Je nach Lösung verläuft das unterschiedlich. Die Anbindung an den Webshop ist dabei die einfachste Variante - die Implementierung dauert hierbei in etwa einen Monat. Muss das Warenwirtschaftssystem erst vorbereitet werden, verlängert sich die Umsetzung. Hinzu kommt die Schulung des Personals, die allerdings in den meisten Fällen durch die recht intuitiv verlaufenden Abläufe unproblematisch ist.
Die neuesten Lösungen sehen außerdem noch den Bezahlvorgang innerhalb der Umkleidekabine vor. Der Kunde kann entweder elektronisch über den Touchscreen bezahlen oder in Zukunft sogar mit dem eigenen Smartphone im Webshop, wie er es ohnehin gewohnt ist. Im letzten Oktober nutzten laut Statista fast 70 Prozent der Smartphone-Besitzer ihr mobiles Gerät zum Online-Shoppen. Und im Jahr 2019 wird es Forschungen zufolge mehr als 55 Millionen Smartphone-Nutzer in Deutschland geben. Das eigene Smartphone ist also das Medium, das Kunden kennen und dem sie in gewisser Weise „vertrauen". Warum also nicht diesen Vorteil nutzen, um Kaufabschlüsse auch im realen Shop trotzdem online zu tätigen? Die Privatsphäre des Kunden bleibt dabei geschützt, denn er muss kein fremdes Gerät dafür nutzen.

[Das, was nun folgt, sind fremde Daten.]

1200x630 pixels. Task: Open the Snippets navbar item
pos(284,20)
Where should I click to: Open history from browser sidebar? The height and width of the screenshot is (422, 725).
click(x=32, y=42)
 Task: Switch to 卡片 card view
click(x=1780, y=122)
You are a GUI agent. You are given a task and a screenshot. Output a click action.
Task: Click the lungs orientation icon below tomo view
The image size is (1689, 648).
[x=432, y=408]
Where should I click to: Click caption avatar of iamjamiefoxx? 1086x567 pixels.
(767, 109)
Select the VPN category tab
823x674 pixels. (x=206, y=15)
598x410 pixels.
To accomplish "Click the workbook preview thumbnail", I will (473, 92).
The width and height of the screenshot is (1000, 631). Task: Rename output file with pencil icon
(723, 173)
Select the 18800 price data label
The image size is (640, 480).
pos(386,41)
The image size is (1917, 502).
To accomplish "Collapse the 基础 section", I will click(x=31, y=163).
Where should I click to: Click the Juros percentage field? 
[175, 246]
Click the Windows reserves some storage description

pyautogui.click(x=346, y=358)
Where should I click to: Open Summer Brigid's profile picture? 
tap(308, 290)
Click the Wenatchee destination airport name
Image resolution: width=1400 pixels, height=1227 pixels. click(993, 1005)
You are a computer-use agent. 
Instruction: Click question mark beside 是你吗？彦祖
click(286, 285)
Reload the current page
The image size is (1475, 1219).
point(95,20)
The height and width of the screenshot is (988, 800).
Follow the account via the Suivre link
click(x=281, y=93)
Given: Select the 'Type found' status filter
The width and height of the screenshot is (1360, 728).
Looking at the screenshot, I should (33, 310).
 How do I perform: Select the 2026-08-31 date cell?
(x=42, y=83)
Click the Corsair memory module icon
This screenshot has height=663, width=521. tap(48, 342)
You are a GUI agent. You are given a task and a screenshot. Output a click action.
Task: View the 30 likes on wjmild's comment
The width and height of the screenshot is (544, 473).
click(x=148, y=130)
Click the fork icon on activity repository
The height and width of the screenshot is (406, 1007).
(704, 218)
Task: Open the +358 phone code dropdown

Außerdem kann sich der Käufer den Weg zur Kasse sparen und, wenn er will, auch noch die Tragetasche, weil er einen Home-Delivery-Angebot wählen kann. Die Gefahr eines Conversionsverlustes auf dem Weg zur Kasse sinkt damit noch einmal. Denn je einfacher der Bezahlvorgang für den Kunden ist, desto wohler fühlt er sich und der Umsatz für den Einzelhändler steigt.
Einige Einzelhändler wie die US-Unternehmen Bloomingdales und Kohl's testen unterschiedliche Versionen der digitalen Umkleidekabinen. Prada nutzt die Glastüren der Kabinen auch als virtuelle Spiegel, um damit Waren über RFID dreidimensional und in Zeitlupe zu präsentieren. Hier kommen allerdings auch noch Kameras und Plasmabildschirme zum Einsatz. In Deutschland nutzen besonders Schuhläden wie Bodycheck oder Anika Schuh die intelligente Lösung der Umkleidekabine. Weitere Testläufe sind schon in den Startlöchern.